** Opening Data shown block **

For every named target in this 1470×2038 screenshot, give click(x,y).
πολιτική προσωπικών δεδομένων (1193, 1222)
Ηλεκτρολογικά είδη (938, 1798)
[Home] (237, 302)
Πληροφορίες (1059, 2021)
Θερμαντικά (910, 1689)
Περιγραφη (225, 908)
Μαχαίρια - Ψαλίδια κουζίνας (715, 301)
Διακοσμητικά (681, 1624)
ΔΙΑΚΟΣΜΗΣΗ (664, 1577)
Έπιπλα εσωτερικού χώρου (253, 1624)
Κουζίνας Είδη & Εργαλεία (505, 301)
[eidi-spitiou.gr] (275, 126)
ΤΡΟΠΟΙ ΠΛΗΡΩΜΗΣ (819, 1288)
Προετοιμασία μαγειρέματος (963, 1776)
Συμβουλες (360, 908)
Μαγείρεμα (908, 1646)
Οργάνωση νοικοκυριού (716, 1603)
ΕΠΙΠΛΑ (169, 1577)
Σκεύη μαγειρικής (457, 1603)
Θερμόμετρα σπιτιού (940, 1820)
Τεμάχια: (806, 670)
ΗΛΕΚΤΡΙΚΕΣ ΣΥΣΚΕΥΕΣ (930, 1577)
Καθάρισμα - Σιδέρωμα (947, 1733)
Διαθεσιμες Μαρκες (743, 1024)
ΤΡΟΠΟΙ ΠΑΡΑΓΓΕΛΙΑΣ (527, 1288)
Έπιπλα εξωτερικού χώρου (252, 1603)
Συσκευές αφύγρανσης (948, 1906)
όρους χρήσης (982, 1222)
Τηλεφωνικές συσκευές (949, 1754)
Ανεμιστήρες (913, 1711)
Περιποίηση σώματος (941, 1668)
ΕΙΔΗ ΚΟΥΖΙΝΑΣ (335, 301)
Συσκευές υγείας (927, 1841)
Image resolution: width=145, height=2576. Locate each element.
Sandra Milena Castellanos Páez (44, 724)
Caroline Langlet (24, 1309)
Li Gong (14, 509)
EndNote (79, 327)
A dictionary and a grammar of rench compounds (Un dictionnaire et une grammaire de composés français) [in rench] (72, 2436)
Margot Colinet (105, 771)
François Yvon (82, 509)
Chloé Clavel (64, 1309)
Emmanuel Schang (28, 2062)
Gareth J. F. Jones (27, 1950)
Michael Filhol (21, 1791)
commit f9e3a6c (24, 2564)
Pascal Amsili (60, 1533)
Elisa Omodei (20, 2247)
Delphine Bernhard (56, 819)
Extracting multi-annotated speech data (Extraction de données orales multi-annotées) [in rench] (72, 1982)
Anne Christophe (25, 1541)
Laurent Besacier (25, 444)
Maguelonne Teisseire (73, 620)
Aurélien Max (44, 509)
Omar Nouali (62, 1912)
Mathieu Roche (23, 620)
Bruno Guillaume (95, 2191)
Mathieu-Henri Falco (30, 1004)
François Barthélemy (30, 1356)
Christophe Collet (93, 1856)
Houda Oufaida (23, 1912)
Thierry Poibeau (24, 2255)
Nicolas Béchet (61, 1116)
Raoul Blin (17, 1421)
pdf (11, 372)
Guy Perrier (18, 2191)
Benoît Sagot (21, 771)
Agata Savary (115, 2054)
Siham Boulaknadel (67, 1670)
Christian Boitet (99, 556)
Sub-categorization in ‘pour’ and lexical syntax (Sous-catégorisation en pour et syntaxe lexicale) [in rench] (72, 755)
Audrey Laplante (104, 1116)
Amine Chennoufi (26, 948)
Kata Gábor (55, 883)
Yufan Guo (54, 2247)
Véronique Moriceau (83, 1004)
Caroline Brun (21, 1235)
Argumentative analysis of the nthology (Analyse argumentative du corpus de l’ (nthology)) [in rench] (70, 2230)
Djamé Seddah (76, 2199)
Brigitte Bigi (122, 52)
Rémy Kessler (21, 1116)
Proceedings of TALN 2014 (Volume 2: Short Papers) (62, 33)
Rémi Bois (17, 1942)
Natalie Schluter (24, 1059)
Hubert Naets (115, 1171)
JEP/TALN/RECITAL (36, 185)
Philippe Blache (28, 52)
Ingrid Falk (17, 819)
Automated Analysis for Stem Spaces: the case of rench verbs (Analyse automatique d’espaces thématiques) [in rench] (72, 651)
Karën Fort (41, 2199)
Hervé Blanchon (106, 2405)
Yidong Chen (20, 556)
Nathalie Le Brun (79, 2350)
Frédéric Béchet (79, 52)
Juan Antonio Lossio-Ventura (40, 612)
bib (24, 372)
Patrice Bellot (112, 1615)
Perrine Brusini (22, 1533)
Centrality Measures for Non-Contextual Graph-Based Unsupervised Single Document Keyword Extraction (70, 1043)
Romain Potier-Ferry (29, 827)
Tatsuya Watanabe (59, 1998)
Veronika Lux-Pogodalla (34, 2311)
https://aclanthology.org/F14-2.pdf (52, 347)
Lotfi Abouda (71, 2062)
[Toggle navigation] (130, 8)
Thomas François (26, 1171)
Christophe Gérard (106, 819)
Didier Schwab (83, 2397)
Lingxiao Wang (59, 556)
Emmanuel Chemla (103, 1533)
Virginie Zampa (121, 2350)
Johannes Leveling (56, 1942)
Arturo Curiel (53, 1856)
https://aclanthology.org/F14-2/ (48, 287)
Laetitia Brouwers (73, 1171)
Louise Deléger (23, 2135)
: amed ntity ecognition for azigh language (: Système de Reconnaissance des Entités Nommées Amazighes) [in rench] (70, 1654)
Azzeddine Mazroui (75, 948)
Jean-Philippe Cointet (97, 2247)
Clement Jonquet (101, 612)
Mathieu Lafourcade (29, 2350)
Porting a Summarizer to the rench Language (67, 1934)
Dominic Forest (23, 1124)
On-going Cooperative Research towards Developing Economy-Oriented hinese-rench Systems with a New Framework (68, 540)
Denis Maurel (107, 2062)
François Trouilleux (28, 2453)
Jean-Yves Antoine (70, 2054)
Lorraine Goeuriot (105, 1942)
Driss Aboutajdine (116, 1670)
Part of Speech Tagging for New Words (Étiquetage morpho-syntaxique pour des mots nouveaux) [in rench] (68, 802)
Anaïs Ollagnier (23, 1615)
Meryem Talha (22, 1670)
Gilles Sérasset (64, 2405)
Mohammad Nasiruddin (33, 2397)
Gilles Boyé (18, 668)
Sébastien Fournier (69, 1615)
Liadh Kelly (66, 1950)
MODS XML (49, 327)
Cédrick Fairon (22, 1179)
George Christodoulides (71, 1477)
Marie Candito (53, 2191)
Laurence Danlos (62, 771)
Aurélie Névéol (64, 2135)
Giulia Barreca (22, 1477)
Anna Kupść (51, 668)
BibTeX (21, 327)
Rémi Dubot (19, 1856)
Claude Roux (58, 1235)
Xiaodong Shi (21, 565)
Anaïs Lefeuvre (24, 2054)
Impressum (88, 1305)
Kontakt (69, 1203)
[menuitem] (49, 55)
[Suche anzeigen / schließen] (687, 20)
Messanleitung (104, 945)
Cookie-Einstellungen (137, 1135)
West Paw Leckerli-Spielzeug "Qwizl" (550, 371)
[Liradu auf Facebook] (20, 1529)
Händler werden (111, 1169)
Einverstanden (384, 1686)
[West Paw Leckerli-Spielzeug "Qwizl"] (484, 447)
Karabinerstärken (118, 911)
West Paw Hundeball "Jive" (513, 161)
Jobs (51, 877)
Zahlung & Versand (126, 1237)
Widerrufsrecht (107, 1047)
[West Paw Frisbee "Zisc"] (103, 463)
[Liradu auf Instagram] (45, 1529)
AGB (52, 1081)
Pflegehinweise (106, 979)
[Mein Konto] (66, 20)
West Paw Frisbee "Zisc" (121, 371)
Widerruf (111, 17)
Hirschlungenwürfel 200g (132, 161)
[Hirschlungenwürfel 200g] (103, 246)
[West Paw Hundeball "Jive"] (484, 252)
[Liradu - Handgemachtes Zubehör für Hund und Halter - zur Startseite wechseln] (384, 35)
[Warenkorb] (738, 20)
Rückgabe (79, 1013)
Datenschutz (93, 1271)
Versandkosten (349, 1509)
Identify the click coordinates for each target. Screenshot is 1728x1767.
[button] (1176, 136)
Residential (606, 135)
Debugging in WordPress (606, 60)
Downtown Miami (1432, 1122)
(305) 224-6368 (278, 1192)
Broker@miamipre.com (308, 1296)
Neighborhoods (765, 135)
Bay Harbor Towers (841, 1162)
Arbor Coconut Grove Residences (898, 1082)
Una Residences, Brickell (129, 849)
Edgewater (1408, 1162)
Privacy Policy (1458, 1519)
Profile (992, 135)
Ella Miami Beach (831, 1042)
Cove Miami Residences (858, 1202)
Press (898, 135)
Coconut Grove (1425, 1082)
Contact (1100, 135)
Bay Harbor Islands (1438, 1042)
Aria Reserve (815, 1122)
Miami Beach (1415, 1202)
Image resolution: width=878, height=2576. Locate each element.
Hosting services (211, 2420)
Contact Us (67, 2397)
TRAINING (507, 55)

** Closing Data shown block **

[Instructions to follow]:
Where does the string "ΤΡΟΠΟΙ" occur in the listing above? Return every line that contains it.

[The completed task]:
ΤΡΟΠΟΙ ΠΛΗΡΩΜΗΣ (819, 1288)
ΤΡΟΠΟΙ ΠΑΡΑΓΓΕΛΙΑΣ (527, 1288)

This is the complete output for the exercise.